The full recipe is over on A Letter From Home, so rather than repost the entire thing I'll just do a quick summary:
Pork Medallions for 1
Cut the tenderloin into medallions about 1cm thick. I generally manage three or four medallions per 150g of tenderloin. The original post gives a trick to cutting the tenderloin: there's a white sinewy bit on the underneath, which you can cut through to from the top. You can then relatively easily shear/scrape the meat off the sinew.
Pick three of the medallions, and freeze the rest (spread out rather than all in one stack so you can easily separate them later). When you want to cook some of the frozen ones, take them out the night before and put them with some of the marinade in a bag on a plate in the fridge.
Mix up a marinade of some olive oil, garlic, and pepper. If you're feeling fancy the original post suggests crushing peppercorns, but I just grind some in (I also almost never remember to buy actual garlic and so just use garlic granules!). Smear the pork with the marinade and let it think about things for a while.

◆ DATA LISTING
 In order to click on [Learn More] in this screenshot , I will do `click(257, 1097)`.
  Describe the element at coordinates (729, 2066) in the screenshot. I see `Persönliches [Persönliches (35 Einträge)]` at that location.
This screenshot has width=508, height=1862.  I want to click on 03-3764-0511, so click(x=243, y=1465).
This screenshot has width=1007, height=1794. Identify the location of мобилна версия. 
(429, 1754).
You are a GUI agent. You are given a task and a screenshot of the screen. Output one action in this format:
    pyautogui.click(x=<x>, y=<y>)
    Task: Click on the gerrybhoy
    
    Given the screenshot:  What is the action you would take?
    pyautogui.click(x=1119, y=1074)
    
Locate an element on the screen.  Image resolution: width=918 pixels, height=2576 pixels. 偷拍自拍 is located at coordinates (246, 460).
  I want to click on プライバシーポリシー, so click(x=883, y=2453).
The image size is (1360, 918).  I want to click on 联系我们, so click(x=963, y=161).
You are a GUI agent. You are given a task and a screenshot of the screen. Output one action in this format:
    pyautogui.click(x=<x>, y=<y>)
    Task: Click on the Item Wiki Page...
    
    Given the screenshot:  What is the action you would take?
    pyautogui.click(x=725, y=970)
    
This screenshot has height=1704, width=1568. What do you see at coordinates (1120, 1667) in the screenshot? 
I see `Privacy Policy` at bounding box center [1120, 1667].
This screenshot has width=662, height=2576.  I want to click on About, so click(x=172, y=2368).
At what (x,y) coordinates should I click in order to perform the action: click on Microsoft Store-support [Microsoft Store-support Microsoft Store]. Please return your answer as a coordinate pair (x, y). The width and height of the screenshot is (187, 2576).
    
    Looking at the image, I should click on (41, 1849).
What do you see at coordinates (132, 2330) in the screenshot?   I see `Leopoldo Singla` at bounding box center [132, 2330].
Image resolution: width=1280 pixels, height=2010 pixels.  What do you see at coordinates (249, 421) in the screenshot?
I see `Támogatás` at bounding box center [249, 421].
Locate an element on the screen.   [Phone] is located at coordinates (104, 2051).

◆ STATED EXERCISE
In the pork medallion recipe, take the stretch from "Pick three of" through "for a while." and write it out again, switching "olive oil" for "sesame oil".

◆ WORKED SOLUTION
Pick three of the medallions, and freeze the rest (spread out rather than all in one stack so you can easily separate them later). When you want to cook some of the frozen ones, take them out the night before and put them with some of the marinade in a bag on a plate in the fridge.
Mix up a marinade of some sesame oil, garlic, and pepper. If you're feeling fancy the original post suggests crushing peppercorns, but I just grind some in (I also almost never remember to buy actual garlic and so just use garlic granules!). Smear the pork with the marinade and let it think about things for a while.